Work to complete: Everything in the data below should be restated word for word.

Material provided:

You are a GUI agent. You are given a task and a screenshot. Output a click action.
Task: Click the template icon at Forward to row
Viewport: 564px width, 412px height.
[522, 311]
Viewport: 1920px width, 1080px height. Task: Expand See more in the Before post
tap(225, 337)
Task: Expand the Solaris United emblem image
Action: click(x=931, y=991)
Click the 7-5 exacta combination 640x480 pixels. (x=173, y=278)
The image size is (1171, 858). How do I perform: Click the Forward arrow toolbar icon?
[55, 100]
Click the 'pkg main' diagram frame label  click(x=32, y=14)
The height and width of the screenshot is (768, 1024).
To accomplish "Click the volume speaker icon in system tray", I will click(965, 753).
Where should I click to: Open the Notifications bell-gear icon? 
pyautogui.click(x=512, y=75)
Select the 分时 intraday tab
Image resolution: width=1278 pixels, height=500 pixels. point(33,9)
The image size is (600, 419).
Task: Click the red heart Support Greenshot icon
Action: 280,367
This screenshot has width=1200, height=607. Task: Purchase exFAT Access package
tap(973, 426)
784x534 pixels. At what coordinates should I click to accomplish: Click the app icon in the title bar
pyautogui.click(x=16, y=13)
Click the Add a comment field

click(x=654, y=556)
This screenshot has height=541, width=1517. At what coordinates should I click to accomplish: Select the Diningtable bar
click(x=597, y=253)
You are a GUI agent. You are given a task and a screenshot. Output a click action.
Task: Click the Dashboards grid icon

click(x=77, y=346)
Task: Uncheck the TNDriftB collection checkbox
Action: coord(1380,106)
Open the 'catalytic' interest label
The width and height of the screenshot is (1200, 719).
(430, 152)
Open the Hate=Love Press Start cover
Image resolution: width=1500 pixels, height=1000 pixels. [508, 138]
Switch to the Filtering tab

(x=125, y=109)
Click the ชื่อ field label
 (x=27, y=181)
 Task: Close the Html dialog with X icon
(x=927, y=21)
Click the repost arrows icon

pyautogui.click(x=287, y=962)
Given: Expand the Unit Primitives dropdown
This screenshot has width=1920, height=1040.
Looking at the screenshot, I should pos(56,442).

Task result:
You are a GUI agent. You are given a task and a screenshot. Output a click action.
Task: Click the template icon at Forward to row
Viewport: 564px width, 412px height.
[522, 311]
Viewport: 1920px width, 1080px height. Task: Expand See more in the Before post
tap(225, 337)
Task: Expand the Solaris United emblem image
Action: click(x=931, y=991)
Click the 7-5 exacta combination 640x480 pixels. (x=173, y=278)
The image size is (1171, 858). How do I perform: Click the Forward arrow toolbar icon?
[55, 100]
Click the 'pkg main' diagram frame label  click(x=32, y=14)
The height and width of the screenshot is (768, 1024).
To accomplish "Click the volume speaker icon in system tray", I will click(965, 753).
Where should I click to: Open the Notifications bell-gear icon? 
pyautogui.click(x=512, y=75)
Select the 分时 intraday tab
Image resolution: width=1278 pixels, height=500 pixels. point(33,9)
The image size is (600, 419).
Task: Click the red heart Support Greenshot icon
Action: 280,367
This screenshot has width=1200, height=607. Task: Purchase exFAT Access package
tap(973, 426)
784x534 pixels. At what coordinates should I click to accomplish: Click the app icon in the title bar
pyautogui.click(x=16, y=13)
Click the Add a comment field

click(x=654, y=556)
This screenshot has height=541, width=1517. At what coordinates should I click to accomplish: Select the Diningtable bar
click(x=597, y=253)
You are a GUI agent. You are given a task and a screenshot. Output a click action.
Task: Click the Dashboards grid icon

click(x=77, y=346)
Task: Uncheck the TNDriftB collection checkbox
Action: coord(1380,106)
Open the 'catalytic' interest label
The width and height of the screenshot is (1200, 719).
(430, 152)
Open the Hate=Love Press Start cover
Image resolution: width=1500 pixels, height=1000 pixels. [508, 138]
Switch to the Filtering tab

(x=125, y=109)
Click the ชื่อ field label
 (x=27, y=181)
 Task: Close the Html dialog with X icon
(x=927, y=21)
Click the repost arrows icon

pyautogui.click(x=287, y=962)
Given: Expand the Unit Primitives dropdown
This screenshot has width=1920, height=1040.
Looking at the screenshot, I should pos(56,442).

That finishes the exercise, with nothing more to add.